Closed yfu closed 8 years ago
This happens when we run a script with a #!
immediately after modifying (or initially generating) that script. It's related to NFS caching.
I used to see it, but in our case I've found a way to force the cache to sync first. I don't see it anymore myself.
I haven't found a truly reliable work-around yet. If we run via bash script.sh
instead of ./script.sh
(with shebang), then top will list the executable as bash rather than as the script-name, so it's hard to know which script is which process-number.

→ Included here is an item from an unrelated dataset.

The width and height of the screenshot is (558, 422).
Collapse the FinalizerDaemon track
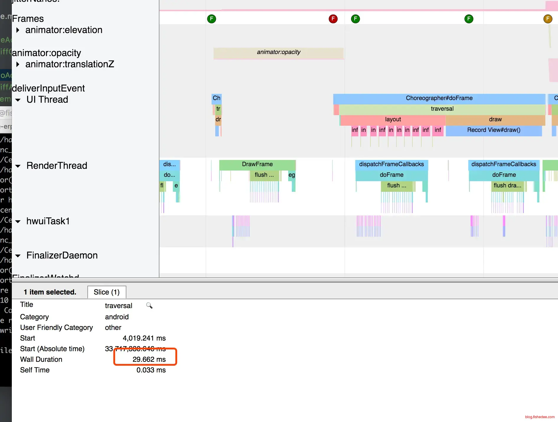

Could you tell me the commits you are using?
cd FALCON-integrate
git rev-parse HEAD
cd FALCON
git rev-parse HEAD
Thanks for the reply and for formatting the log!
Here are the versions:
(fc_env)$ cd FALCON-integrate/
(fc_env)$ git rev-parse HEAD
cd9e9373a9f897bc429ecf820809c6d773ee5c44
(fc_env)fuy2@ummsres17:$ cd FALCON
(fc_env)fuy2@ummsres17:$ git rev-parse HEAD
5942bc00d509e1b530c986a41eb13dc87b8fe5bb
And I noticed that if I set -s
in pa_DBsplit_option
to a large value, this error does not appear but if I set it to a small value, the error will appear. Maybe it has something to do with the number of concurrent jobs?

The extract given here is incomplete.